A most unusual creek

A strange concrete channel lies in the shadow of I-75 in northwest Atlanta. Fenced and nameless, it snakes through a ravine between the interstate and a dense patchwork of condos. 

At the south end of this channel is a graffiti-covered culvert under the highway, marked as a CSO outfall, or combined sewer overflow. But in the half mile that follows, something phenomenal happens: This dark trickle of water transforms into a jewel in the Beltline’s emerald necklace, Tanyard Creek Park. 

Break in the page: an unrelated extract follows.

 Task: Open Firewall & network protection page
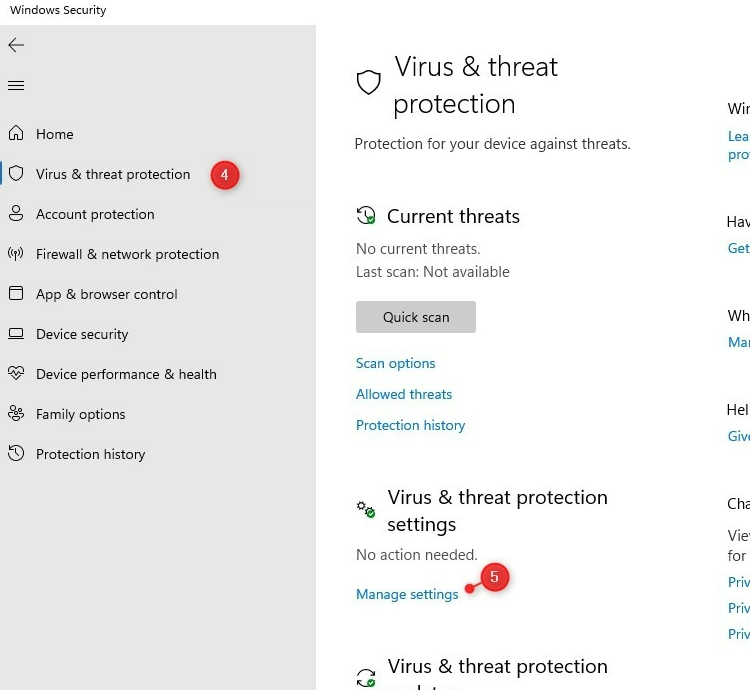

This concrete channel isn’t natural, but exploring it on a sunny Saturday morning in October feels like a nature walk. The steep concrete banks are scattered with acorns and black walnut pods. Blue mistflower and asters sprout in the cracks. Through the branches, northbound traffic speeds by in a blur. This liminal space—between the Brookwood Split and Collier Hills—is Tanyard Creek, bursting into life after a long journey underground, where, for nearly three miles, it’s strangled. For more than 60 percent of its length, the creek is a concrete drainage system shuttling stormwater and sewage away from Downtown, Atlantic Station, Georgia Tech, and West Midtown. Tanyard—buried in part by the Downtown Connector—strikes me as the most violently engineered creek in Atlanta.

I visited this spot, curious to see how our normally hidden stormwater infrastructure becomes visible. As Tanyard emerges from its concrete channel, it enters Buckhead, an area with a median income more than double the rest of Atlanta. The transformation that follows—from open sewer to urban oasis—shows what’s possible when a distressed creek is restored to a healthy condition. It’s no coincidence that this transformation occurs in a wealthy, majority white neighborhood.

“A creek can’t be racist, but infrastructure can.”

—Hannah Palmer

In more vulnerable communities across Atlanta, contaminated creeks remain a nuisance and a threat. They show how infrastructure can weave inequality into the fabric of a city. Even as our values—and political leaders—change, inequality persists because it is built into the foundations of our city.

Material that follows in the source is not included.